Dax’s little adventure doesn’t really fit into either of those categories. He is just testing out the grapple gun he made. But I wanted to comment on it because I think it is important to recognize it as a big deal. After-all, he is just a normal person like you or I. Reading as many comics as I am sure we all have, and seeing Batman swing through the night on numerous occasions while making it look as easy as going for a walk, we may have come to take it for granted. But the fact of the matter is, it’s a pretty ballsy thing to do. I don’t think many of us would have the guts to take a leap off a building with nothing but a decel-line between us and pancake city. I appreciate when this book reminds us that these are just normal people, and in doing so, calls our attention to just how super the Super Heroes really are.
Since last month, I’ve come to realize that Smiley is nothing more than a member of the bored upper class. He was privileged in every conceivable way, and yet he chooses to throw it all away for some excitement. Since everything was easily within his reach, he needed to look elsewhere to get his kicks. It’s pretty sad really. He even complains about undergoing facial reconstruction. Granted, it didn’t turn out that well for him, but it was still an option that was available to him. Not everyone has that kind of expendable income. And sure, his parents are tough on him, but whose aren’t. Seems to me this kid made a mountain out of a mole hill. If he really wanted to get back at his parents, he should have gone to college on their dollar and then never spoken to them again. Instead, he killed them and ruined his life. But here I go again trying to reason with a crazy person.
It’s also interesting that the villain comes from a privileged background, but chooses to do evil, while the Robins are all underprivileged, but choose to do good. I’m not sure what this says, or if it was even intentional, but I figured it was worth bringing up.
The last thing I wanted to mention was the way in which Gotham is portrayed in this story. So many horrible things happen in Gotham that I often joke about why anybody would even choose to live there. People often focus on the negative, but this story points out that Gotham creates just as many heroes as it does villains. And while Gotham can take everything away from you in a heartbeat, some people do actually come here to make a future. Because comics are about heroes defeating evil, the stories obviously focus on terrible events and the worst parts of town. Since all we ever see depicted of Gotham are the most horrendous catastrophes, we don’t usually stop to consider that there are also plenty of days where nothing major goes on at all.

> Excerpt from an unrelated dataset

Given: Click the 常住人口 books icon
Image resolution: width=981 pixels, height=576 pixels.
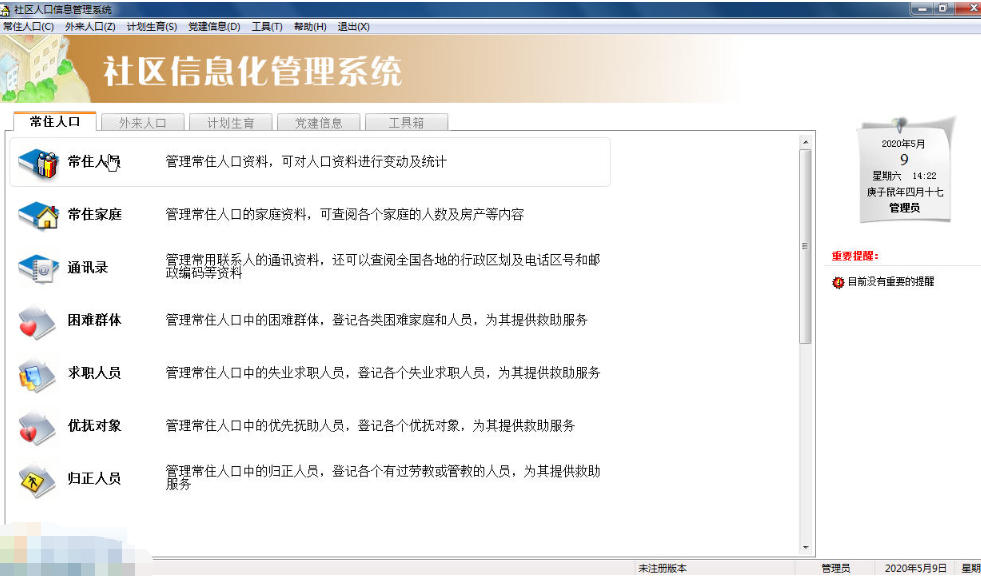Looking at the screenshot, I should (x=38, y=162).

Have you ever danced with the devil in the pale moonlight?
Jorge Corona handles art as usual, but instead of giving a play by play breakdown on his performance, I’ll just let the picture above speak for itself. I will say that I liked how he hide a smiley face in the night sky with the crescent moon and those two brighter stars. I love when artists hide fun little details like that.

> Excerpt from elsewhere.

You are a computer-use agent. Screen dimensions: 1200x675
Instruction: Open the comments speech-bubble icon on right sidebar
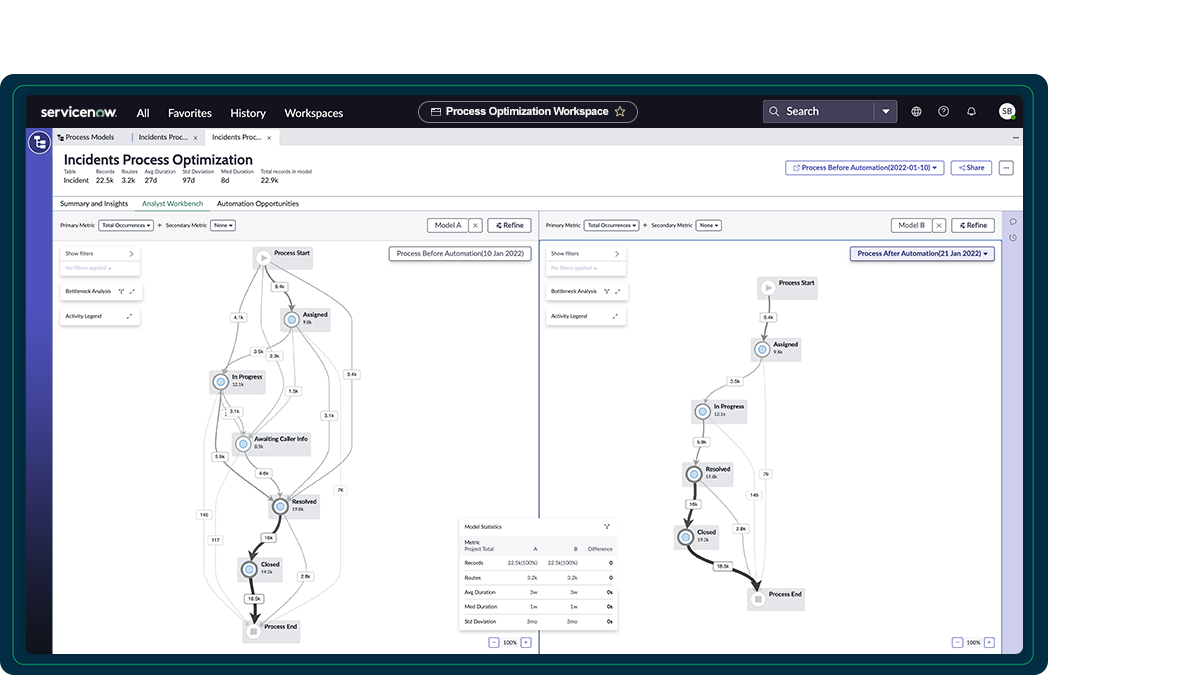pos(1012,222)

Neal Adams variant cover for We are Robin #9
Odd that Troy Walker was chosen to represent one of the Robins instead of Andre Cipriani.
The original cover from Detective Comics #408 and Adams’ pencils for the variant.
- You want to delve further into the personal lives of the cast.
- You want to watch Smiley’s slow but steady rise to infamy.
We are Robin #9 doesn’t have a whole lot of action, but it definitely makes up for it with plenty of depth, heart, and intelligence. I’m not sure where the last 3 issues are planning on taking us, but I’m hoping for a strong thematic ending over an action blowout extravaganza.